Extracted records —
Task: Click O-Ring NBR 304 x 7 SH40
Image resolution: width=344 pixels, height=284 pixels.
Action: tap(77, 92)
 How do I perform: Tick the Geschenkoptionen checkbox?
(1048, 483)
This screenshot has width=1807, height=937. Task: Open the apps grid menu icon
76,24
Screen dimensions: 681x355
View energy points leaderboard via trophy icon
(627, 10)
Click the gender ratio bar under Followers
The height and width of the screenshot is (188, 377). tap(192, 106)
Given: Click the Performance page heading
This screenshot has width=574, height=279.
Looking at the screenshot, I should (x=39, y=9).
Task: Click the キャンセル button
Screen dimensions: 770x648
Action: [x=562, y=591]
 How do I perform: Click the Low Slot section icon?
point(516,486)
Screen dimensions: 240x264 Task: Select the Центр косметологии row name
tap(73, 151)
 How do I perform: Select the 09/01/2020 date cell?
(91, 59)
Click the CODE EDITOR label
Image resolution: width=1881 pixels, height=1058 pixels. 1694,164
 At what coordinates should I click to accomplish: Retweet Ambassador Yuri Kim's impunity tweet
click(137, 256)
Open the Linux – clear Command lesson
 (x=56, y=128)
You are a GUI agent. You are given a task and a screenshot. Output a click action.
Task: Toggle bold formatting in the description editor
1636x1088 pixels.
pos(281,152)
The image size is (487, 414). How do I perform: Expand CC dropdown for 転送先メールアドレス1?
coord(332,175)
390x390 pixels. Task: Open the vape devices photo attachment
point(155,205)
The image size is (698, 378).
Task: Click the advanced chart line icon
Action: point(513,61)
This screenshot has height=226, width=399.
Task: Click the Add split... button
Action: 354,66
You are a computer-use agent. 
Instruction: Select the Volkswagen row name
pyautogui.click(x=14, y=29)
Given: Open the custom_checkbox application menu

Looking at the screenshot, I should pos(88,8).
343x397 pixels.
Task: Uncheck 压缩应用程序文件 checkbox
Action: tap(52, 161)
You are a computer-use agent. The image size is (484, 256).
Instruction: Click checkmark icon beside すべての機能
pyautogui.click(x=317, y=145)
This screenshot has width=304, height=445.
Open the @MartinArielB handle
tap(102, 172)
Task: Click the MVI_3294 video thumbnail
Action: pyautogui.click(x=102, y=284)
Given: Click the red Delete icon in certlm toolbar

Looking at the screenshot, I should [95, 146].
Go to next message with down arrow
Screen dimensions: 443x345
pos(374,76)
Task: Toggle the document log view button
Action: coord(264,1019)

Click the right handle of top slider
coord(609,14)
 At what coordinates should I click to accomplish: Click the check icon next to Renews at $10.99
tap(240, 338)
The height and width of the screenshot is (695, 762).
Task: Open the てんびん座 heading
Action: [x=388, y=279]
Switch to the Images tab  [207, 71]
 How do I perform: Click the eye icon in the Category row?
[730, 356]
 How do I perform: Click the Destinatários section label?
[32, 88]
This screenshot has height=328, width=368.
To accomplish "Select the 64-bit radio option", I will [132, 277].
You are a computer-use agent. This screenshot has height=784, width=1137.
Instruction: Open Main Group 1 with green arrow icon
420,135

Exercise — Turn all of the data above into a numbered list with one line per item, and omit the blank lines.

Solution to this exercise —
1. Task: Click O-Ring NBR 304 x 7 SH40
2. Image resolution: width=344 pixels, height=284 pixels.
3. Action: tap(77, 92)
4.  How do I perform: Tick the Geschenkoptionen checkbox?
5. (1048, 483)
6. This screenshot has width=1807, height=937. Task: Open the apps grid menu icon
7. 76,24
8. Screen dimensions: 681x355
9. View energy points leaderboard via trophy icon
10. (627, 10)
11. Click the gender ratio bar under Followers
12. The height and width of the screenshot is (188, 377). tap(192, 106)
13. Given: Click the Performance page heading
14. This screenshot has width=574, height=279.
15. Looking at the screenshot, I should (x=39, y=9).
16. Task: Click the キャンセル button
17. Screen dimensions: 770x648
18. Action: [x=562, y=591]
19.  How do I perform: Click the Low Slot section icon?
20. point(516,486)
21. Screen dimensions: 240x264 Task: Select the Центр косметологии row name
22. tap(73, 151)
23.  How do I perform: Select the 09/01/2020 date cell?
24. (91, 59)
25. Click the CODE EDITOR label
26. Image resolution: width=1881 pixels, height=1058 pixels. 1694,164
27.  At what coordinates should I click to accomplish: Retweet Ambassador Yuri Kim's impunity tweet
28. click(137, 256)
29. Open the Linux – clear Command lesson
30.  (x=56, y=128)
31. You are a GUI agent. You are given a task and a screenshot. Output a click action.
32. Task: Toggle bold formatting in the description editor
33. 1636x1088 pixels.
34. pos(281,152)
35. The image size is (487, 414). How do I perform: Expand CC dropdown for 転送先メールアドレス1?
36. coord(332,175)
37. 390x390 pixels. Task: Open the vape devices photo attachment
38. point(155,205)
39. The image size is (698, 378).
40. Task: Click the advanced chart line icon
41. Action: point(513,61)
42. This screenshot has height=226, width=399.
43. Task: Click the Add split... button
44. Action: 354,66
45. You are a computer-use agent. 
46. Instruction: Select the Volkswagen row name
47. pyautogui.click(x=14, y=29)
48. Given: Open the custom_checkbox application menu
49. Looking at the screenshot, I should pos(88,8).
50. 343x397 pixels.
51. Task: Uncheck 压缩应用程序文件 checkbox
52. Action: tap(52, 161)
53. You are a computer-use agent. The image size is (484, 256).
54. Instruction: Click checkmark icon beside すべての機能
55. pyautogui.click(x=317, y=145)
56. This screenshot has width=304, height=445.
57. Open the @MartinArielB handle
58. tap(102, 172)
59. Task: Click the MVI_3294 video thumbnail
60. Action: pyautogui.click(x=102, y=284)
61. Given: Click the red Delete icon in certlm toolbar
62. Looking at the screenshot, I should [95, 146].
63. Go to next message with down arrow
64. Screen dimensions: 443x345
65. pos(374,76)
66. Task: Toggle the document log view button
67. Action: coord(264,1019)
68. Click the right handle of top slider
69. coord(609,14)
70.  At what coordinates should I click to accomplish: Click the check icon next to Renews at $10.99
71. tap(240, 338)
72. The height and width of the screenshot is (695, 762).
73. Task: Open the てんびん座 heading
74. Action: [x=388, y=279]
75. Switch to the Images tab  [207, 71]
76.  How do I perform: Click the eye icon in the Category row?
77. [730, 356]
78.  How do I perform: Click the Destinatários section label?
79. [32, 88]
80. This screenshot has height=328, width=368.
81. To accomplish "Select the 64-bit radio option", I will [132, 277].
82. You are a computer-use agent. This screenshot has height=784, width=1137.
83. Instruction: Open Main Group 1 with green arrow icon
84. 420,135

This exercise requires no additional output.